Raw records:
━━━━━━━━

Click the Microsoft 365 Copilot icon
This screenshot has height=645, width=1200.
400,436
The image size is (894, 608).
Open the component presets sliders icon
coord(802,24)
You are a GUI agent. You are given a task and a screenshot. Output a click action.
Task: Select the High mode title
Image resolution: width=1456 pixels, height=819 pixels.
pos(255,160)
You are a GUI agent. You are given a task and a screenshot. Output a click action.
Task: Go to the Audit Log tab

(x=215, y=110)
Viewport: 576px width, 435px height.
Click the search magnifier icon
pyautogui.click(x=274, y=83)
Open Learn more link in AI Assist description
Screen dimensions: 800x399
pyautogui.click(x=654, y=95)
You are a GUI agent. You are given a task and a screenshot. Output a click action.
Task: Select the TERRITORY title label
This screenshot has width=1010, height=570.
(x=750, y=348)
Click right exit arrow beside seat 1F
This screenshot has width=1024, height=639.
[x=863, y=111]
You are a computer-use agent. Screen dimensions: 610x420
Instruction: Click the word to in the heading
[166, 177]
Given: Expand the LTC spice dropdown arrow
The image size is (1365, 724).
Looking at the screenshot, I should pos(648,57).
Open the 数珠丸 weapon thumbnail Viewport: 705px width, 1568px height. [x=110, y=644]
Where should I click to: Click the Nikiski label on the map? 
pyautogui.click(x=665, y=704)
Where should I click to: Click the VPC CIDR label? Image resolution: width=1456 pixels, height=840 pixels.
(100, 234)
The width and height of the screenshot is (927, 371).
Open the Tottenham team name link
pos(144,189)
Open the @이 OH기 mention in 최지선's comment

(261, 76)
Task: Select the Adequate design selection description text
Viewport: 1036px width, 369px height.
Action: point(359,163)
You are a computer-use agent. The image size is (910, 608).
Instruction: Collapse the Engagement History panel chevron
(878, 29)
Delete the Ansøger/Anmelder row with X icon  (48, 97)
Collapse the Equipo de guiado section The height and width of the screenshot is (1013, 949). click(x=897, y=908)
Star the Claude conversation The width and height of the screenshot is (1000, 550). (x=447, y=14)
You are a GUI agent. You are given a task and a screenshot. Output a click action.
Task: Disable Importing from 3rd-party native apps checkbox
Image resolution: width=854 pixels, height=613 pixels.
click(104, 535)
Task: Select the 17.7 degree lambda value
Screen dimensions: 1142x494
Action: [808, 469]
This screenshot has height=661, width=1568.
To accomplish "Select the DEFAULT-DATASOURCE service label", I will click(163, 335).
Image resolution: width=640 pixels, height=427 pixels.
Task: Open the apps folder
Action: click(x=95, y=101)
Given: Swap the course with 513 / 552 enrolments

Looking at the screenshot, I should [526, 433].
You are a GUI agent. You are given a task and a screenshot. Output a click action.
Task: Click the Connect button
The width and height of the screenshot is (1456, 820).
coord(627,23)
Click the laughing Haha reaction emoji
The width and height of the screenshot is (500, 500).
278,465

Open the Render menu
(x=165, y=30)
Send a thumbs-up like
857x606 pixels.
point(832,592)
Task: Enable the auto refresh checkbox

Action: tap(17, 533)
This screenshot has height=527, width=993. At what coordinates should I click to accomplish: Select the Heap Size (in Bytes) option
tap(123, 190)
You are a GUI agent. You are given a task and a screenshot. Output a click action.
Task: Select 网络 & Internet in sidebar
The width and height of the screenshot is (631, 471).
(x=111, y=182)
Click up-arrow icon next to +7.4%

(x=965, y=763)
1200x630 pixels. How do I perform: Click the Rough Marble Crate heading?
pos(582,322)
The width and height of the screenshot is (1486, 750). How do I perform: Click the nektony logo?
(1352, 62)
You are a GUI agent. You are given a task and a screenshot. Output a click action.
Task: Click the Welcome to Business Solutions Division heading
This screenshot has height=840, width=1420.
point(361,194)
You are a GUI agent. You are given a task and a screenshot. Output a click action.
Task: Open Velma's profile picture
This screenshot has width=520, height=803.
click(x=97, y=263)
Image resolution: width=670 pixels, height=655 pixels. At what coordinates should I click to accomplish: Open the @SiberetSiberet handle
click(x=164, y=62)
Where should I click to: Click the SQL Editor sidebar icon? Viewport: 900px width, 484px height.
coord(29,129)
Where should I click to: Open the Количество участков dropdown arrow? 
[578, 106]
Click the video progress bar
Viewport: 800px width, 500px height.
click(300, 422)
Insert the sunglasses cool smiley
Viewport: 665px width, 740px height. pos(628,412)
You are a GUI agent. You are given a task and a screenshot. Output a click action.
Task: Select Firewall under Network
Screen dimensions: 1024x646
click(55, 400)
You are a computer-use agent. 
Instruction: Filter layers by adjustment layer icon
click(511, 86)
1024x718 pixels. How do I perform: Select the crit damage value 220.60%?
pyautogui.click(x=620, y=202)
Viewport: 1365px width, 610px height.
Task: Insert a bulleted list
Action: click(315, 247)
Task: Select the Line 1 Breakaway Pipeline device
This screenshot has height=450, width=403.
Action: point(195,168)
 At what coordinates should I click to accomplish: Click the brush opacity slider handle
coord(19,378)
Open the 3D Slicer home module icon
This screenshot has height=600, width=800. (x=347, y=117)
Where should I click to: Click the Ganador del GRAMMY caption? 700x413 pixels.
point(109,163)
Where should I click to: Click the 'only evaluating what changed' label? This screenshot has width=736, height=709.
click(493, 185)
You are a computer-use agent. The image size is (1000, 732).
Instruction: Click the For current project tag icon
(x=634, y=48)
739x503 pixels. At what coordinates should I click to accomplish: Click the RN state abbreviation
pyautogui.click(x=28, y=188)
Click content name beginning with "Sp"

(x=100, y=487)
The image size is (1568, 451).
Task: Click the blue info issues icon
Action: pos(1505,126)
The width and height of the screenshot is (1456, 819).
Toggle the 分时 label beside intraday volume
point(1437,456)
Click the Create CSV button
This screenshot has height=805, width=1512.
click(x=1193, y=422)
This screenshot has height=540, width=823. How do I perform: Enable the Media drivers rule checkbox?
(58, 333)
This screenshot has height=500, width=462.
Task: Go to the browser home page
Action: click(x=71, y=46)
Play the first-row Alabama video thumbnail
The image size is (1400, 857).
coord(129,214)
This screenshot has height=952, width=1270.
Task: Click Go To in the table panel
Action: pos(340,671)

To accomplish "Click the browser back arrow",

━━━━━━━━

Recast the data from the line containing "The width and height of the screenshot is (1456, 819)." through the end of the data, inclusive, as a Markdown table with the columns Row and Text. Skip blank lines.

Output of the task:
| Row | Text |
|---|---|
| 1 | The width and height of the screenshot is (1456, 819). |
| 2 | Toggle the 分时 label beside intraday volume |
| 3 | point(1437,456) |
| 4 | Click the Create CSV button |
| 5 | This screenshot has height=805, width=1512. |
| 6 | click(x=1193, y=422) |
| 7 | This screenshot has height=540, width=823. How do I perform: Enable the Media drivers rule checkbox? |
| 8 | (58, 333) |
| 9 | This screenshot has height=500, width=462. |
| 10 | Task: Go to the browser home page |
| 11 | Action: click(x=71, y=46) |
| 12 | Play the first-row Alabama video thumbnail |
| 13 | The image size is (1400, 857). |
| 14 | coord(129,214) |
| 15 | This screenshot has height=952, width=1270. |
| 16 | Task: Click Go To in the table panel |
| 17 | Action: pos(340,671) |
| 18 | To accomplish "Click the browser back arrow", |